Lenox D. Baker Jr. and Frances Watt Baker, physicians from Norfolk, Va., who met as Hopkins undergraduates and married as Hopkins medical students, have given a combination of stock and cash sufficient to create a $10 million endowment.

Their commitment was announced at a dinner Saturday celebrating the second anniversary of the public launch of the Johns Hopkins Initiative. The six-year campaign seeks to raise $900 million for the Johns Hopkins Institutions.

"This is an extraordinary gift," said William R. Brody, president of the university. "The Bakers are actively involved with the School of Medicine, and they know how critical the deanship is to the school's success. They recognize, as some may not, that the deanship needs endowed support in the same way our senior professorships do.

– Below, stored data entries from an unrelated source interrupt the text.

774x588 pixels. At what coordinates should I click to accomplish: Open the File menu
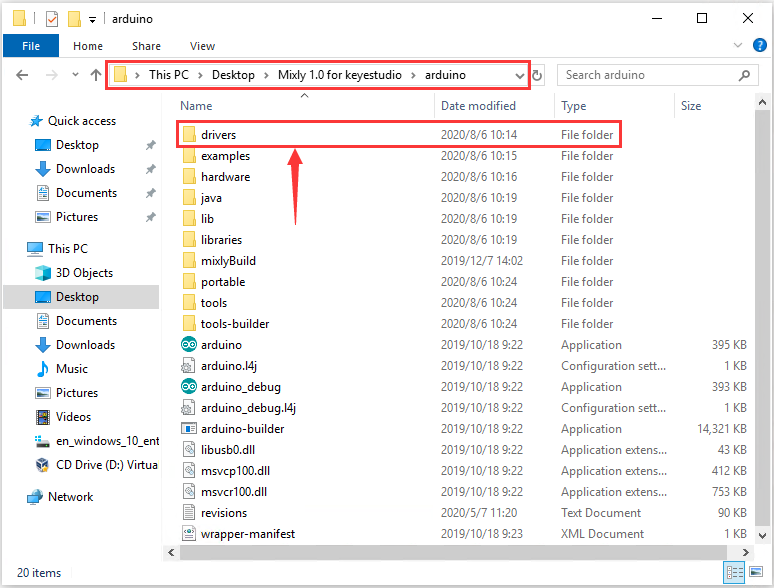point(31,46)
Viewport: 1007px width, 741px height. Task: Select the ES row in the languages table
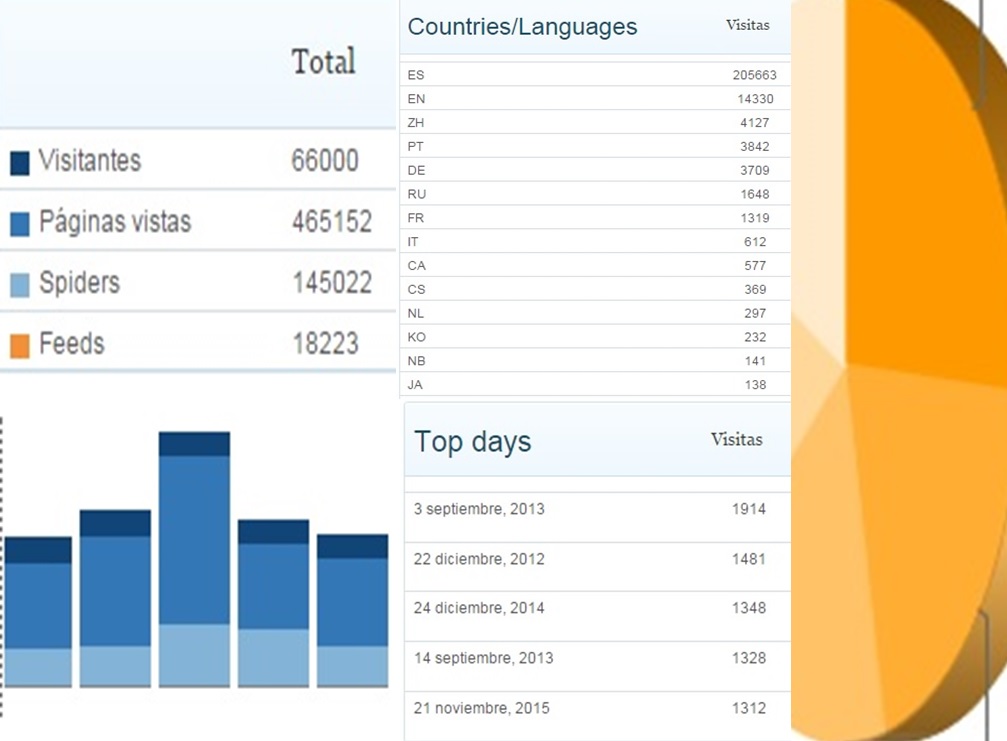pyautogui.click(x=592, y=75)
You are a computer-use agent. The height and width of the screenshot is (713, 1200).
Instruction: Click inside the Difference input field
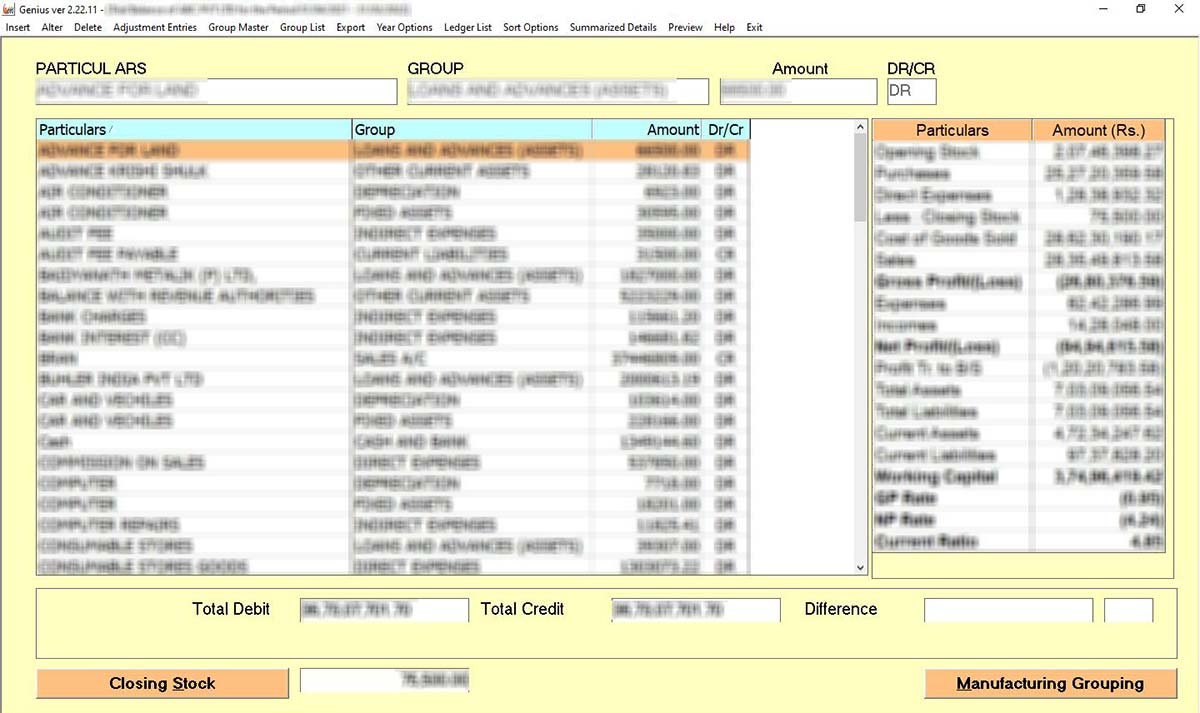tap(1007, 609)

"This gift is an important demonstration of confidence in the school and in Johns Hopkins Medicine," Brody said. "It comes at a critical time, when all academic medical centers are under increasing pressure because of changes in the health care market place."

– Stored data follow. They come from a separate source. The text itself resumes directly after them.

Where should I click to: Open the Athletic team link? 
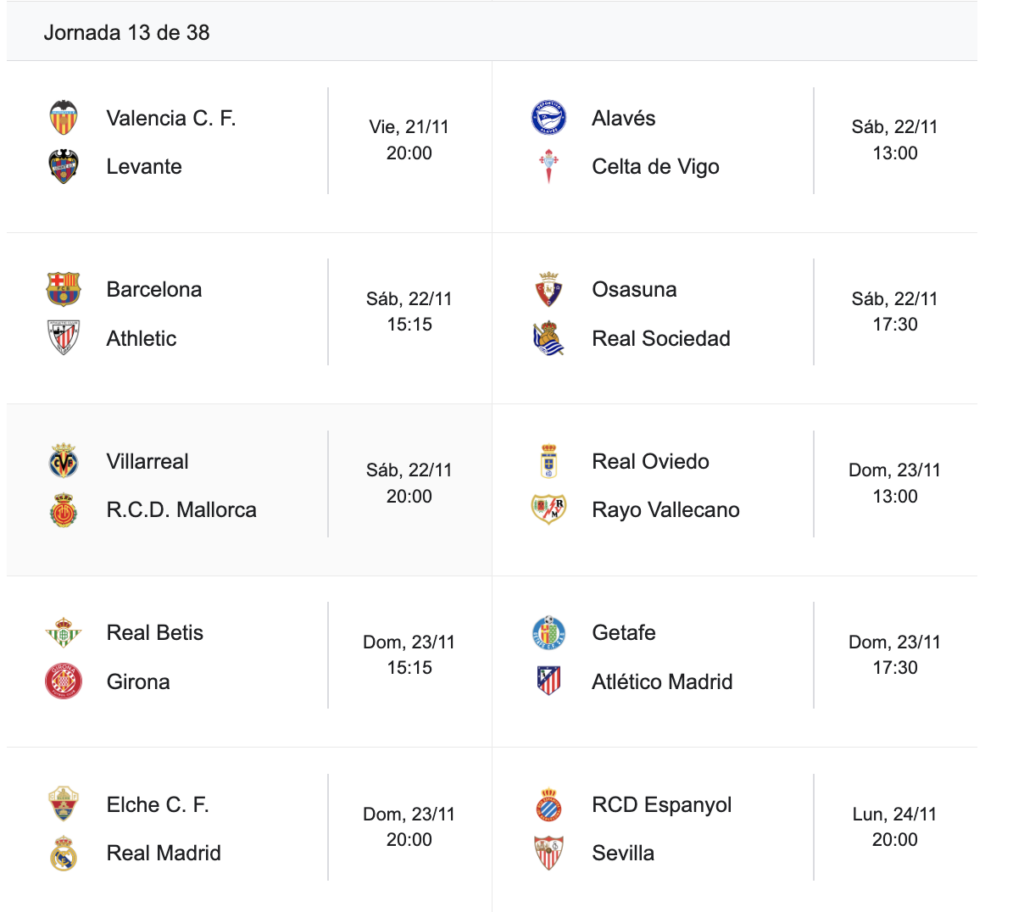[141, 339]
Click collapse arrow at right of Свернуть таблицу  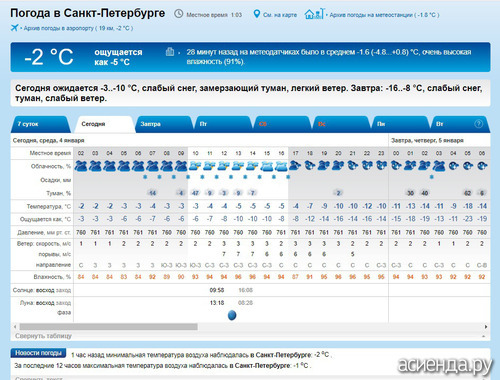pos(483,336)
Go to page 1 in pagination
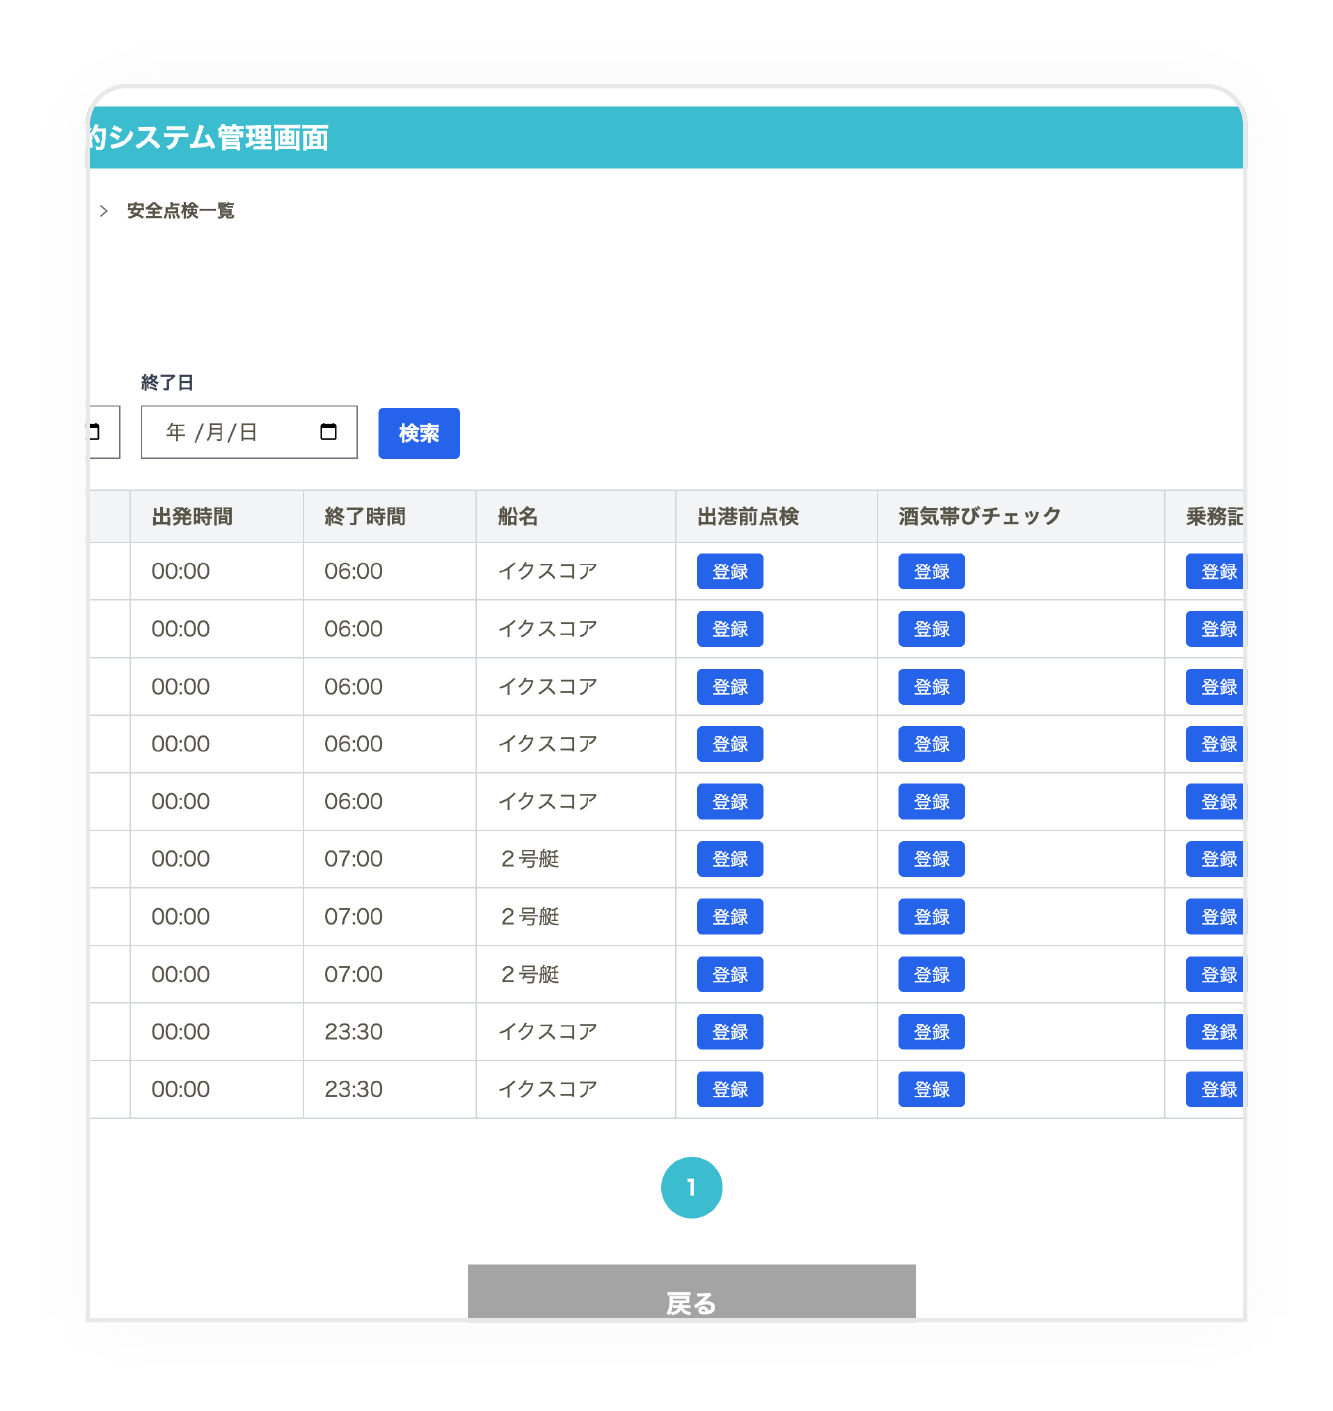 (691, 1187)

Lenox Baker said his and his wife's decision to endow the deanship was, in part, a tribute to the physicians who have held the post, including Thomas B. Turner, who attracted him to Hopkins as a student, and Michael M.E. Johns, who served as dean from 1990 until earlier this year.

Lenox Baker, 54, a cardiac surgeon and a senior partner in Mid-Atlantic Cardiothoracic Surgeons Ltd. in Norfolk, is co-chairman of the Johns Hopkins Initiative, vice chairman of the university's board of trustees, and a trustee of Johns Hopkins Medicine. Frances Baker, 55, a pediatrician, is a member of the university's national alumni council.

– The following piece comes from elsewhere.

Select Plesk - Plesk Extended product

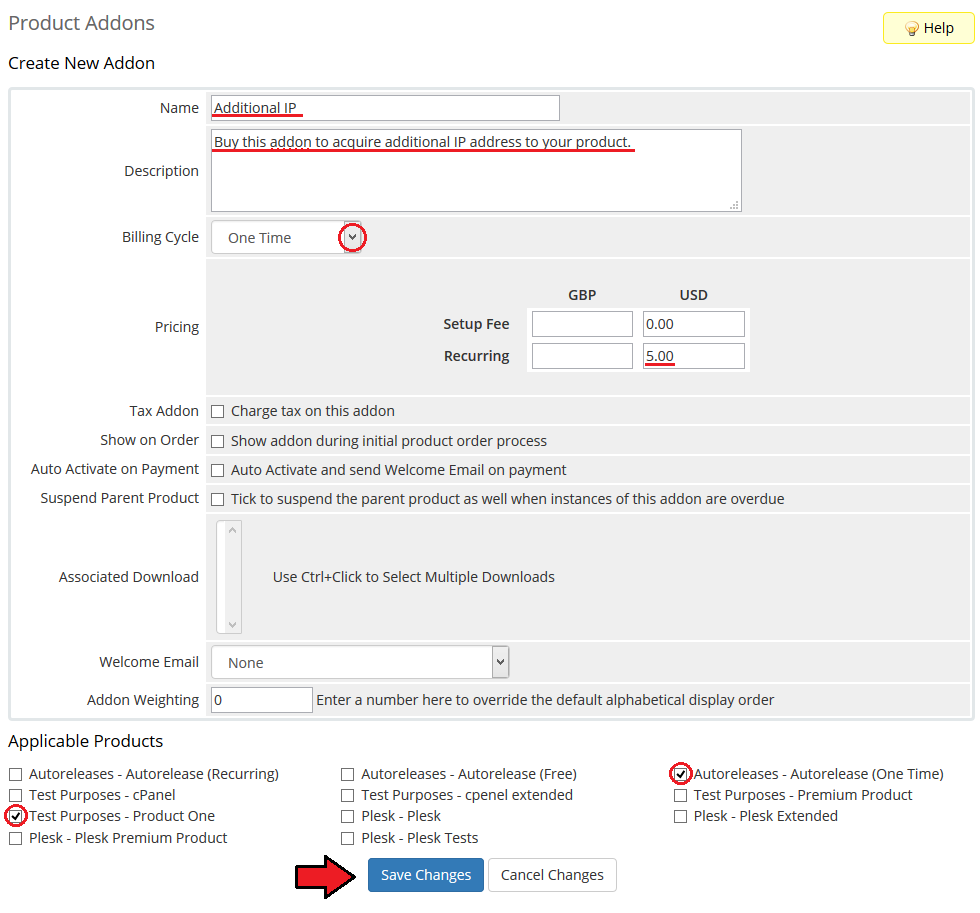pyautogui.click(x=681, y=816)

Much of their gift was in shares of stock in IMPRA, a firm that Lenox Baker co-founded in the 1970s to manufacture devices used in surgery, including an artificial artery he developed.

"To us, a gift to Johns Hopkins is an investment in society, and we believe nothing brings a better return," Lenox Baker said. "We are glad we can give now, when we can watch the fruit of our investments. ... We hope that what we've done will encourage other people our age to make a gift now, rather than waiting."

"This generous gift will make the Johns Hopkins School of Medicine one of only a handful in the country with an endowed deanship," said Edward D. Miller Jr., the school's interim dean. "It gives the dean extra flexibility to support worthy projects in the school, and allows him or her to be entrepreneurial and innovative in starting new initiatives."

Miller is serving as dean during the search for the first chief executive officer of Johns Hopkins Medicine. Under the new Johns Hopkins Medicine governance structure, the CEO will lead both the School of Medicine and the Johns Hopkins Health System and is expected to hold the title of dean.

If the deanship and CEO position are ever separated, the endowment would continue to support the dean as the leader of the academic component of Johns Hopkins Medicine.

The Bakers, then college juniors and transfers to Hopkins, met in 1961, after their first day of classes in a five-year program leading to both undergraduate and medical degrees. They earned their bachelor's degrees and married in 1963, and received their M.D.'s in 1966.

Both Bakers have strong family ties to Hopkins. Frances Baker's father, the late James Watt, graduated from the School of Medicine in 1935 and the School of Hygiene and Public Health a year later. He received financial support from a benefactor as a Hopkins student; his daughter remembers that "as soon as he was able, he set up a fund at Hopkins to help other students."

"It's always been a given in my life that, if you have the means, you should give to others," Frances Baker said.

Lenox Baker's father, the late Lenox D. Baker Sr., was chief resident in orthopedic surgery at Johns Hopkins in the 1930s under Dr. George Bennett. Sarah, the oldest of the Bakers' four daughters, completed her master's degree at the School of Hygiene and Public Health in 1995 and is working on a research project at Johns Hopkins Hospital in neonatal health.

The Johns Hopkins Initiative announced Saturday that the campaign has, through Sept. 30, received $634.4 million in gifts or pledges. That is more than 70 percent of the overall goal of $900 million by the campaign's close in 2000. There has been $394.1 million in gifts or pledges for endowment and facilities, 75 percent of the $525 million goal in those areas, the primary focus of the campaign.